Había una vez un niño que tenía muchísimos juguetes, pero un


buen día su abuelo le hizo un regalo muy especial. Se trataba de
una preciosa caja de madera, que contenía en su interior una serie
de soldaditos de plomo realizados a mano a base de fuego y metal.
Todos llevaban el fusil al hombro, vestían espléndidas chaquetas
rojas y pantalones azules y mantenían la mirada al frente.
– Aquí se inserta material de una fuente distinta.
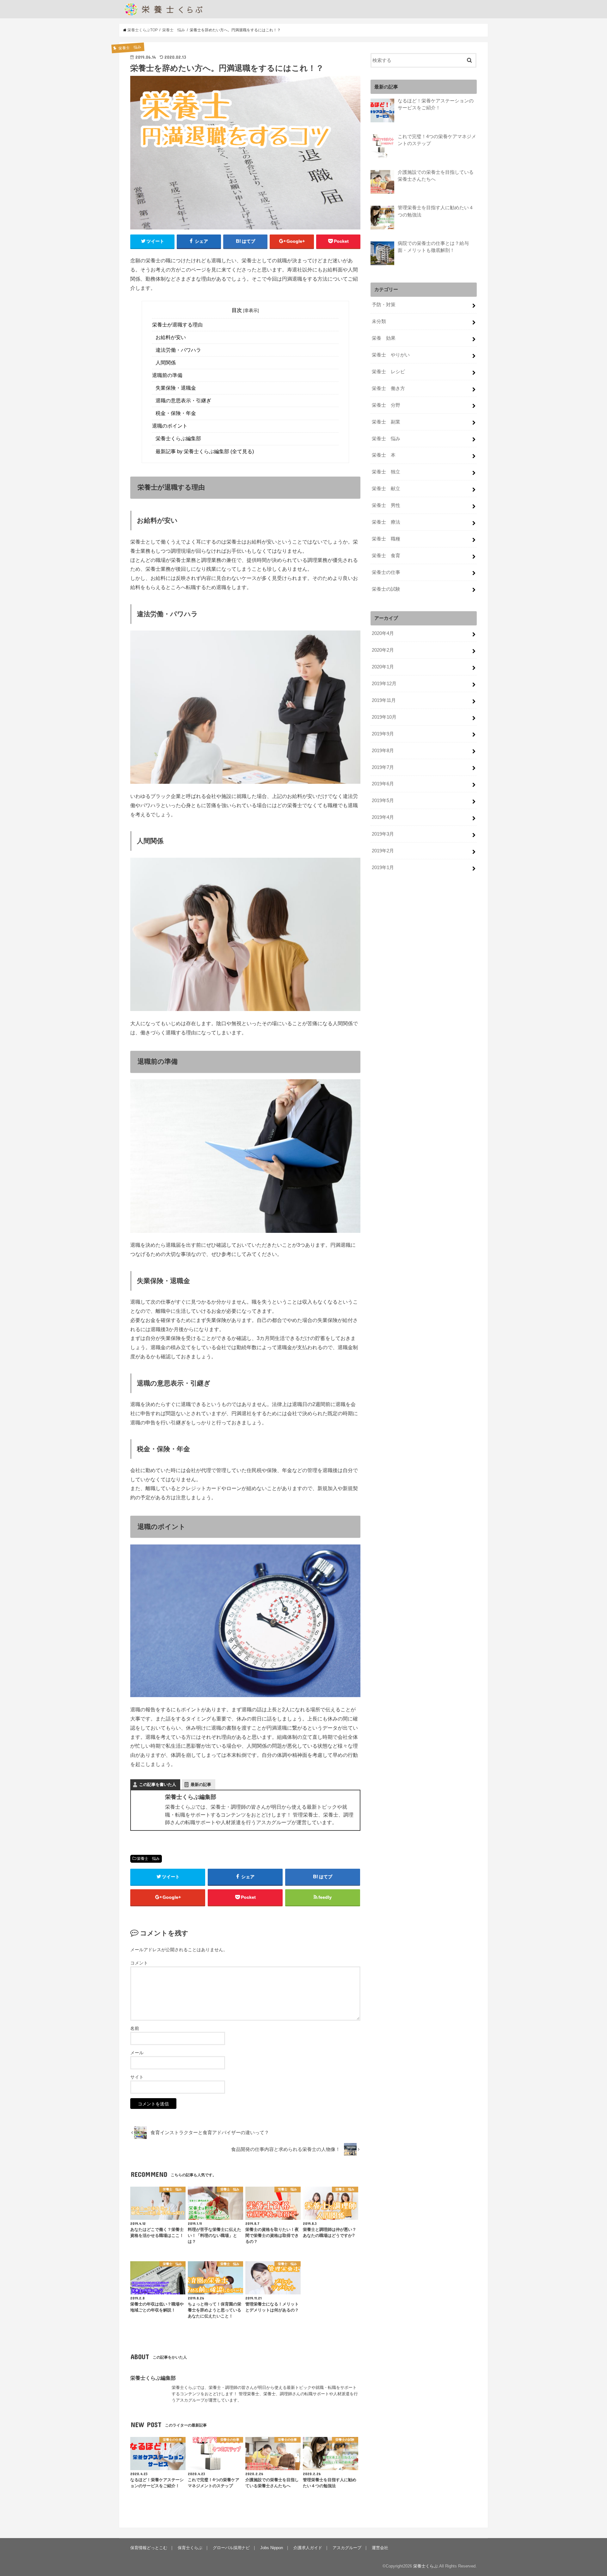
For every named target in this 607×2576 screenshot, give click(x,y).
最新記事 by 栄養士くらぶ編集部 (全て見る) (205, 451)
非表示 (251, 310)
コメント (139, 1962)
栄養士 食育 (386, 555)
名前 (134, 2028)
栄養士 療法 (386, 522)
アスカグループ (347, 2547)
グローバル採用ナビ (231, 2547)
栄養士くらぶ (425, 2566)
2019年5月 (383, 800)
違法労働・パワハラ (178, 350)
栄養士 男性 (386, 505)
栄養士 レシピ (388, 371)
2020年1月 (383, 666)
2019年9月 (383, 733)
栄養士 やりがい (391, 354)
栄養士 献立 (386, 488)
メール (137, 2052)
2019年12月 (384, 683)
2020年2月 (383, 650)
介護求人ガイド (307, 2547)
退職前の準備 (167, 375)
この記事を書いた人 (157, 1784)
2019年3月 (383, 834)
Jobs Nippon (271, 2547)
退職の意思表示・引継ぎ (183, 400)
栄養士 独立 (386, 471)
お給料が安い (171, 337)
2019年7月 (383, 767)
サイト (137, 2077)
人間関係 (166, 362)
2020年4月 (383, 633)
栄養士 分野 (386, 405)
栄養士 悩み (148, 1858)
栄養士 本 (383, 455)
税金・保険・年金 (176, 413)
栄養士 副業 (386, 421)
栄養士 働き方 (388, 388)
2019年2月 (383, 850)
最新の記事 (201, 1784)
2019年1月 (383, 867)
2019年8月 (383, 750)
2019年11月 (384, 700)
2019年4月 (383, 817)
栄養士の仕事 (386, 572)
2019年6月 (383, 783)
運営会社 (380, 2547)
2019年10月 (384, 717)
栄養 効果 (383, 338)
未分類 (379, 321)
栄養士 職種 (386, 538)
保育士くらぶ (190, 2547)
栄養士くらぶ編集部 (178, 438)
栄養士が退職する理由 (177, 324)
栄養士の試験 (386, 589)
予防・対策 (383, 304)
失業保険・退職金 (176, 388)
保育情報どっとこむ (148, 2547)
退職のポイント (169, 426)
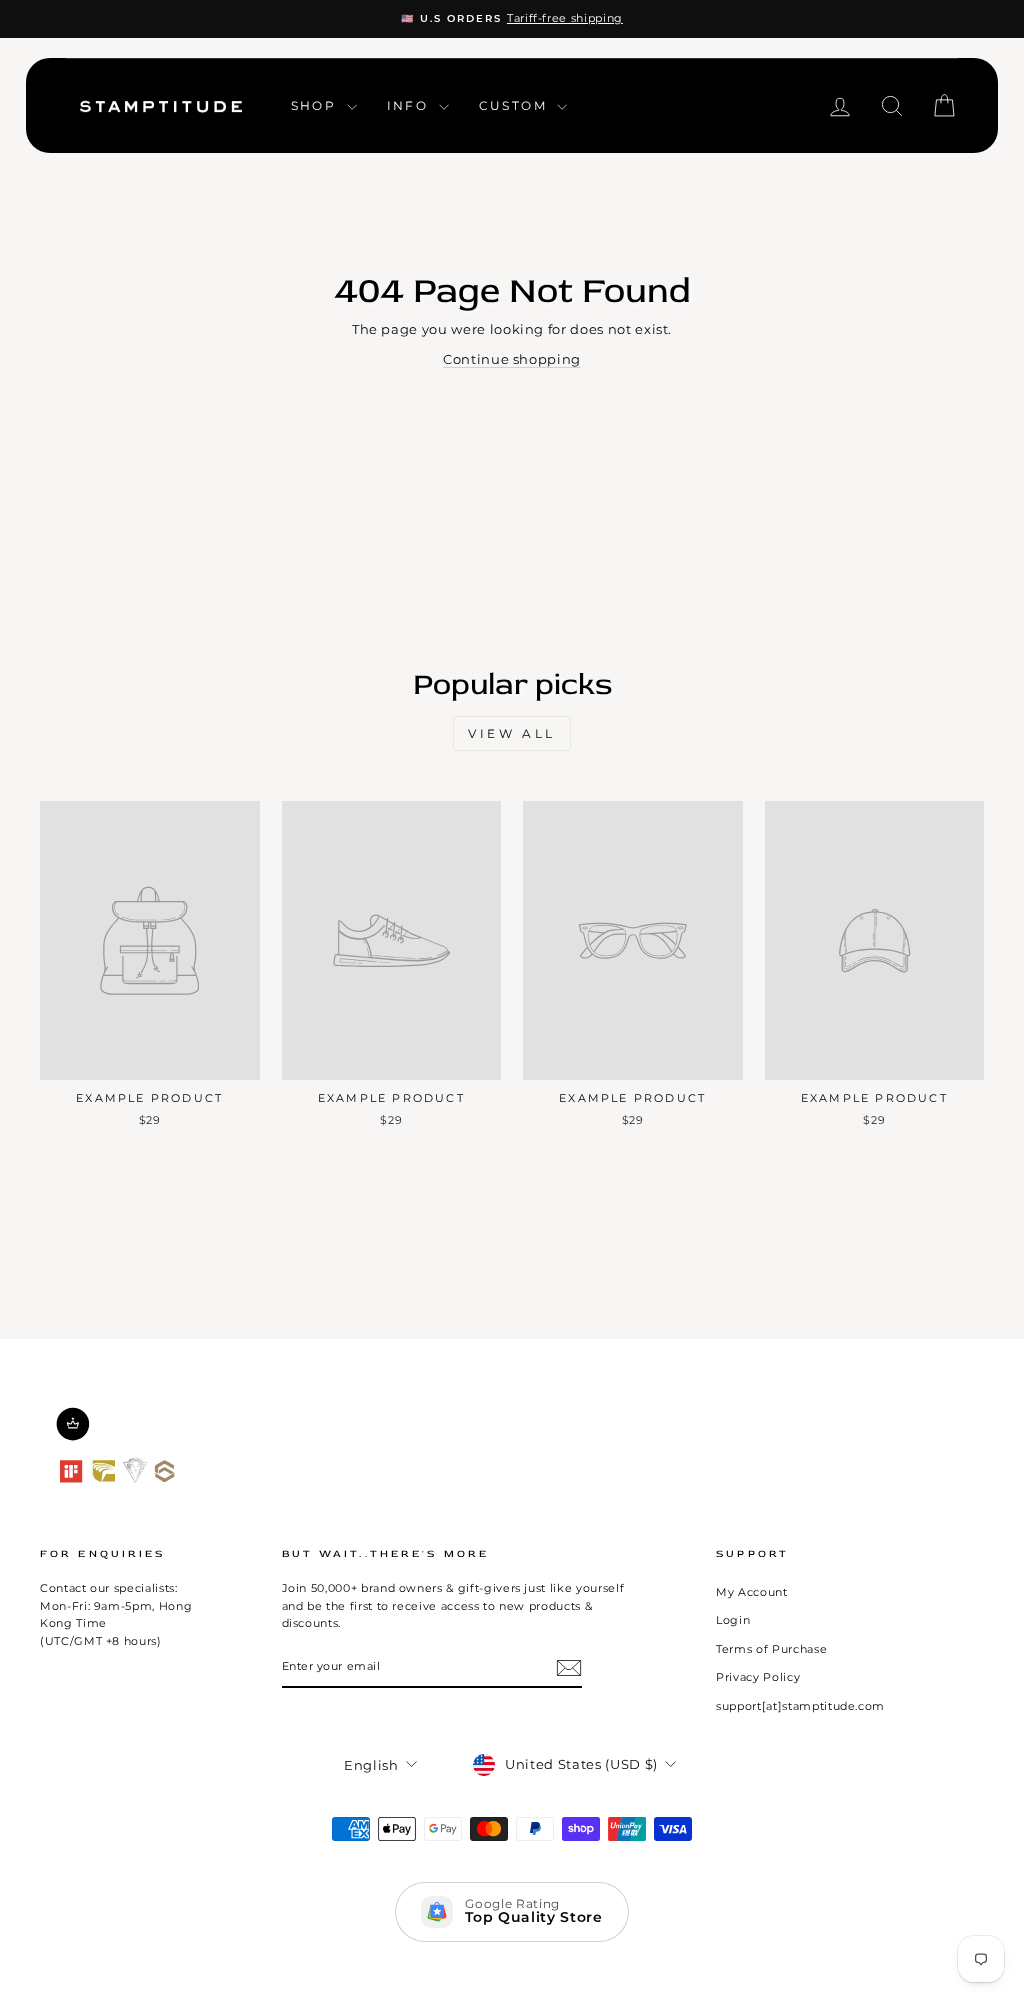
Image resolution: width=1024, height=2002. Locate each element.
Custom (516, 105)
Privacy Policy (758, 1677)
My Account (752, 1592)
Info (410, 105)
– ¡Soldaditos de plomo! ¡Muchas gracias, abuelo! – dijo el niño con


alegría.

Inmediatamente el pequeño fue sacando con cuidado todos los


soldados de la caja, uno a uno, y los depositó sobre su escritorio
como si estuvieran en formación. ¡Qué elegantes lucían! Parecían
un ejército de verdad. Sin embargo, al sacar de la caja al último de
los soldaditos, el pequeño se percató de que le faltaba una pierna.
Lo que pasó fue que cuando los artesanos estaban fundiendo al
último de los soldados, se les terminó el plomo y tuvieron que
dejarlo sin una pierna.

El pequeño no se entristeció por ello, pero decidió colocarlo en el


sitio más especial en su habitación: lo situó frente a uno de sus
mejores juguetes, un hermoso castillo de papel donde vivía una
bella bailarina vestida con un delicado vestido de tul rosa. La
bailarina estaba apoyada sobre una sola pierna con sus brazos
estirados, lucía tan bella que el soldadito al verla ni siquiera reparó
en que se trataba de un pose de ballet y creyó que le faltaba una
pierna, al igual que a él.

Desde entonces cuando el pequeño se iba a dormir, el soldadito


pasaba largas horas mirando a la bailarina, ajeno al resto de los
juguetes de la habitación. De hecho, mientras los demás juguetes
saltaban y se divertían, el soldadito solo tenía ojos para su
bailarina:

– ¡Es tan bella y se parece tanto a mí! – pensaba el soldadito cada


vez que la veía.
Sin embargo, entre los juguetes había uno muy singular que no le
perdía pie ni pisada al soldadito de plomo. Se trataba de un
duende encerrado en una caja sorpresa, desde la que solía saltar
para asustar a todos los juguetes que se acercaran. Un día, el mal
humorado duende le dijo al soldadito:

– ¿Por qué me miras fijamente?

El soldadito no le contestó, prefirió desviar la mirada y mantener la


compostura.

– ¡Ah! ¿Te crees muy listo? ¡Atente a las consecuencias! – amenazó


el duende al soldadito.

Aquel incidente no habría tenido mayor trascendencia de no haber


sido porque una tarde, el niño decidió cambiar de lugar al soldadito
de plomo situándolo con el resto de sus compañeros, para que
fuesen a luchar al frente. Mientras los iba organizando, colocó al
soldadito de plomo en el borde de la ventana. Y, misteriosamente,
cuando el niño levantó la mirada, el soldadito ya no estaba. Buscó
por todos los rincones de su habitación pero no encontró al
soldado, y pensó que tal vez podría haberse caído a la calle con
una ráfaga de viento.

Sin embargo, en realidad había sido el duende de la caja sorpresa


que lo había lanzado por la ventana sin que nadie lo viera. El
pequeño no pudo bajar a buscar al soldadito porque había mal
tiempo y la lluvia azotaba con fuerza la fachada de su casa:

– Cuando cese la lluvia lo buscarás – le dijo su madre.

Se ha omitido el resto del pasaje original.